### AVAILABLE RECORDS
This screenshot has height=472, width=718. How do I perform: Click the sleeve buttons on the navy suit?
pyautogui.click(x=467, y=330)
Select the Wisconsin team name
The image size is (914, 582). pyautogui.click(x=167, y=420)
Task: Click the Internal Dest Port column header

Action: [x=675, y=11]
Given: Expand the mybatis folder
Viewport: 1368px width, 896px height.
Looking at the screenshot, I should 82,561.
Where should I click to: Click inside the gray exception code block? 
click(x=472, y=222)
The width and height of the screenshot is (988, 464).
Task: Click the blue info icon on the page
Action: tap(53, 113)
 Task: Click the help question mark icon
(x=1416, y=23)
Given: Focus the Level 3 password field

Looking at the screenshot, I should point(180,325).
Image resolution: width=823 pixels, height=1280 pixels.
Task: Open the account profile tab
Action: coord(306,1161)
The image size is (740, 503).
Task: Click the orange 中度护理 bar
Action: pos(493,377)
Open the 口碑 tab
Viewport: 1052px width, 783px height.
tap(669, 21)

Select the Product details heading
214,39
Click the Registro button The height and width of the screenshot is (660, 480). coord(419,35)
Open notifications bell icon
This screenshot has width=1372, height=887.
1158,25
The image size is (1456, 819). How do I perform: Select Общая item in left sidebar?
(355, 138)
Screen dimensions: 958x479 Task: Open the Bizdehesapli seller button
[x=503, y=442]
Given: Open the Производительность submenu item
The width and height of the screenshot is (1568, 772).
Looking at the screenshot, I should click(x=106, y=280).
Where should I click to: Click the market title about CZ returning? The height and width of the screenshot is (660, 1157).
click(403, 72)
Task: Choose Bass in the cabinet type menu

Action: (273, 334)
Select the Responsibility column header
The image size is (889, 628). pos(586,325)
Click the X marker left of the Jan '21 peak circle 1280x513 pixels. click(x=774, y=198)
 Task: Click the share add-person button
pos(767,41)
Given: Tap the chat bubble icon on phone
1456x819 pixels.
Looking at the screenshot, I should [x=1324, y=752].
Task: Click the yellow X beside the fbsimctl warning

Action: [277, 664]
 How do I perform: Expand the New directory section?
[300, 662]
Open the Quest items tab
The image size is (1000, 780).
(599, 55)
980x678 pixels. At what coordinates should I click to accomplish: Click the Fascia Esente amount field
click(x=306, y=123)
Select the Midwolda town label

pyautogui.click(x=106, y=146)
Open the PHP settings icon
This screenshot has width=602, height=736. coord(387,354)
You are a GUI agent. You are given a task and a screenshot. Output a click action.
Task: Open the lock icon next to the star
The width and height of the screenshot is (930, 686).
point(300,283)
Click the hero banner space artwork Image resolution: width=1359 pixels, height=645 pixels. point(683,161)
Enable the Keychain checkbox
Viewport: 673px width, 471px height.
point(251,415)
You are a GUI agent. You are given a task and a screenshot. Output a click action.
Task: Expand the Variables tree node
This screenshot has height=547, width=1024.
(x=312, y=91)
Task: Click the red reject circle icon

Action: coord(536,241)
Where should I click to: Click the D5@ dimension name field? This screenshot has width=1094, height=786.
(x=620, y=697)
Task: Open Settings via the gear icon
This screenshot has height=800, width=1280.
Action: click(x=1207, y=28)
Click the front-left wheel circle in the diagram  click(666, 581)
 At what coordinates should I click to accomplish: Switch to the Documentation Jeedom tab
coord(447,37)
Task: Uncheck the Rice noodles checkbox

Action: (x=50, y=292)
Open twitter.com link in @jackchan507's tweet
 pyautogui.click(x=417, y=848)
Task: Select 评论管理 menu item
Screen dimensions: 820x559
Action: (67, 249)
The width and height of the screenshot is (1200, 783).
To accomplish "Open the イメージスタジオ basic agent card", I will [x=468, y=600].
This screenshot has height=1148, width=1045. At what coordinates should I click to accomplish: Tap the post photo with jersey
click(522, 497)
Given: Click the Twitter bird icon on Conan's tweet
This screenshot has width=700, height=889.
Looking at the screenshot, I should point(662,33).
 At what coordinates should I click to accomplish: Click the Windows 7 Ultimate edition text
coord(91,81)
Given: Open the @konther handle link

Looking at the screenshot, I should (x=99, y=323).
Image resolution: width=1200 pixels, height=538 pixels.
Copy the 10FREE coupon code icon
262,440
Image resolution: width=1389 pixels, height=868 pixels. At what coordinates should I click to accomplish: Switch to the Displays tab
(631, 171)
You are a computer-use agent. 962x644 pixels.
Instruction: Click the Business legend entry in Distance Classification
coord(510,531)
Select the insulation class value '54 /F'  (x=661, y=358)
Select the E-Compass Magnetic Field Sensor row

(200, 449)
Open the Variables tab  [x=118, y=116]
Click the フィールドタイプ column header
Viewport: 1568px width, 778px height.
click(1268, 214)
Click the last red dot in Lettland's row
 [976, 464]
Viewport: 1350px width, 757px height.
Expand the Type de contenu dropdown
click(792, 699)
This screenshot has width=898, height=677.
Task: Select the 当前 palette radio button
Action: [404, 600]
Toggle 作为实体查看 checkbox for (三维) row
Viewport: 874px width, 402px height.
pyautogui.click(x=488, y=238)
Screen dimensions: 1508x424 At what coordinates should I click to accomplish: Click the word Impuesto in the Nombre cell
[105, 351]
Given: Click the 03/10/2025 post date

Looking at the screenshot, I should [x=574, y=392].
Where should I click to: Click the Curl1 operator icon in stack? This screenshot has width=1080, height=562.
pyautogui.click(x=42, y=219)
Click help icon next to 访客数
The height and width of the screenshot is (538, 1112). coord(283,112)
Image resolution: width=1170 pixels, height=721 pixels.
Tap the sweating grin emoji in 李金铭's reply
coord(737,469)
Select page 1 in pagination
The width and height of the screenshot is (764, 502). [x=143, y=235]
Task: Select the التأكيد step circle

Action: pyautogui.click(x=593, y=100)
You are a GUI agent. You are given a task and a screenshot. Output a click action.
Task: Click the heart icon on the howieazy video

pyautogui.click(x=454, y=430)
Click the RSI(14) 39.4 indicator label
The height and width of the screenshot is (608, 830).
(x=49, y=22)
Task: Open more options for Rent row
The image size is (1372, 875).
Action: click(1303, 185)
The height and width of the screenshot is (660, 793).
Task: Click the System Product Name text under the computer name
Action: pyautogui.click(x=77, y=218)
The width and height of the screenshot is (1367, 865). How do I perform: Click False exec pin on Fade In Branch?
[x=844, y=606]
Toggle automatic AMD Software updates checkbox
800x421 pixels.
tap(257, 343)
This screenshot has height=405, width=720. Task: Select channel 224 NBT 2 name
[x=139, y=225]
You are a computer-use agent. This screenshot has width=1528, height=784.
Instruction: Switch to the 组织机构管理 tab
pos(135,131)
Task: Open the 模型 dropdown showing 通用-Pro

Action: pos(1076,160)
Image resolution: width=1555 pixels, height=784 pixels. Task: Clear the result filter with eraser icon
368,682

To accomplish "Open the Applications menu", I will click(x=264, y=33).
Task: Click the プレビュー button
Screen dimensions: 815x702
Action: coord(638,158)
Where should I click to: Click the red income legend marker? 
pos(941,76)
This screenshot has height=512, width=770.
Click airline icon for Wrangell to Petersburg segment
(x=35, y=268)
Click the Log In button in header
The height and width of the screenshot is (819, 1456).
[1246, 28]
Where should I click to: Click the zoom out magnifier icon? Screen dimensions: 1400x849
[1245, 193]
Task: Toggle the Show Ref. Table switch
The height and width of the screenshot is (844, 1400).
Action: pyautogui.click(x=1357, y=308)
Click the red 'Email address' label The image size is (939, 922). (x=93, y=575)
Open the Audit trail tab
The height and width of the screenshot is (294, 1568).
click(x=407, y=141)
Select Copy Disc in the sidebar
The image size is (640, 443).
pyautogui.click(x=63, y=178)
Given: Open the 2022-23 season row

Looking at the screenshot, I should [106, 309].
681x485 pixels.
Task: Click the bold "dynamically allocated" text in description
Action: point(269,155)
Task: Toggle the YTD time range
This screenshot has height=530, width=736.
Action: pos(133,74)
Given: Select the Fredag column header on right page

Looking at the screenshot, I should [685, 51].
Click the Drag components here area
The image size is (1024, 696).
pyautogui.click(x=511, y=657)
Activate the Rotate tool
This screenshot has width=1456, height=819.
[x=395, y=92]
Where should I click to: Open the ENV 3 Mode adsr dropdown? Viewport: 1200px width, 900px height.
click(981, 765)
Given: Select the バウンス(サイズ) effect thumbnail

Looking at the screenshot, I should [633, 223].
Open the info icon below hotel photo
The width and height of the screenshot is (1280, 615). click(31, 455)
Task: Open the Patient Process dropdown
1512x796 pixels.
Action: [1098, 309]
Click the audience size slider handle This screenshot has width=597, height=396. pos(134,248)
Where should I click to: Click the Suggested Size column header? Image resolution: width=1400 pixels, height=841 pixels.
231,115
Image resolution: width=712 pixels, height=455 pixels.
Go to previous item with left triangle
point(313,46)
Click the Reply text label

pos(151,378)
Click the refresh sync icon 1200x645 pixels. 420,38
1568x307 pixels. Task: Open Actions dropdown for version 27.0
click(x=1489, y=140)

### THE PROBLEM
Only a number is wanted here: how many lines of the data hold the string "Variables".

### REPLY
2